Renforcement de la sécurité
La présence accrue de la communauté internationale envoie un signal fort. Le gouverneur militaire de l’Ituri, le Lieutenant-général Johnny Luboya N’Kashama, confirme : « Je suis sûr qu’ils ont placé la province de l’Ituri comme une priorité. » Sur le terrain, cet engagement se manifeste par une coopération renforcée. Le commandant des forces de la MONUSCO est venu à Bunia pour coordonner la protection des civils avec les FARDC, tandis que le gouverneur a initié des programmes locaux, tels que la seconde phase du programme ESPER, pour améliorer la cohésion sociale et la sécurité.
Allier action humanitaire et développement
Parallèlement aux efforts militaires, l’action humanitaire et socio-économique est également au cœur des préoccupations. Des personnalités comme la cheffe adjointe de la MONUSCO, Vivian Van de Perre, et le porte-parole Bruno Lemarquis ont multiplié les missions pour évaluer l’aide et la réponse humanitaire sur le terrain. Les autorités provinciales cherchent à transformer cet appui en projets concrets, visant à lier la sécurité à des initiatives socio-économiques pour restaurer la normalité. Néanmoins, les besoins restent immenses : accès à l’eau, à l’éducation et réhabilitation des infrastructures sont des priorités.

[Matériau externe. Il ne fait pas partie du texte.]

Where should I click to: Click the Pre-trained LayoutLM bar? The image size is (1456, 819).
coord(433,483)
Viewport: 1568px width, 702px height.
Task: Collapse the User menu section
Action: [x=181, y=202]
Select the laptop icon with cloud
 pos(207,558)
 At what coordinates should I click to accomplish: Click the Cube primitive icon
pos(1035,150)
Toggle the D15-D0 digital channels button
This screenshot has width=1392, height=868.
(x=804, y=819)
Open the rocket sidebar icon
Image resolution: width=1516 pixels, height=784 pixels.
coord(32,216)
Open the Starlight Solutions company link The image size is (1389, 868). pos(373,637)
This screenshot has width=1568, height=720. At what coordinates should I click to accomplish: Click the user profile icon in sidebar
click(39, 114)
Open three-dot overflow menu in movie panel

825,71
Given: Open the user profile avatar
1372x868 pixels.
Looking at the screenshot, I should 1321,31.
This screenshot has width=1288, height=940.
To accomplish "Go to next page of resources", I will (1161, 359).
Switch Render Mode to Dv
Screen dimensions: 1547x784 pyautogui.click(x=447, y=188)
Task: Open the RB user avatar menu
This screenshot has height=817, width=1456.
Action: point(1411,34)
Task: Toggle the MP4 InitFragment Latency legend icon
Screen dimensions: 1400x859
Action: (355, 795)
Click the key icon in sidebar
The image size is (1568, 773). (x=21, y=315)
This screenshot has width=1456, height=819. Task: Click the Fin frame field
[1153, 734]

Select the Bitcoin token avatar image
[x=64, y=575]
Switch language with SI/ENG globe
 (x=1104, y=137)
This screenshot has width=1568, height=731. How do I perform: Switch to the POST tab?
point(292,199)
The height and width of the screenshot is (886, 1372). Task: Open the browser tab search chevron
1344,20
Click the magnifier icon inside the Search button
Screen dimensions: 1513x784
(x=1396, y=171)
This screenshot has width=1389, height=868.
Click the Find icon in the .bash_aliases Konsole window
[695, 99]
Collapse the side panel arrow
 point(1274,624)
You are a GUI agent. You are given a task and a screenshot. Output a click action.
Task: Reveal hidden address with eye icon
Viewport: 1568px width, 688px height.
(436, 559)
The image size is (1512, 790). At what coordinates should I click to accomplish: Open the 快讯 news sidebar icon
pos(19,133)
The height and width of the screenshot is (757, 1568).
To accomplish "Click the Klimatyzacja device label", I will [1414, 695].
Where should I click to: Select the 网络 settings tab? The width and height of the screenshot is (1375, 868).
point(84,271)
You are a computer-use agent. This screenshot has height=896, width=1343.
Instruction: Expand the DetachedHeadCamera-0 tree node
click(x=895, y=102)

De l’engagement politique aux résultats concrets
Si les visites de haut niveau suscitent un optimisme prudent parmi la population, le véritable test sera leur capacité à produire des résultats tangibles. Les habitants de Bunia attendent de voir les routes réparées, les marchés sécurisés et les écoles rouvertes pour croire pleinement que la paix progresse. La fenêtre d’opportunité est ouverte, et la pression repose désormais sur les autorités locales et leurs partenaires internationaux pour transformer ces engagements politiques en stabilité durable pour les populations de l’Ituri.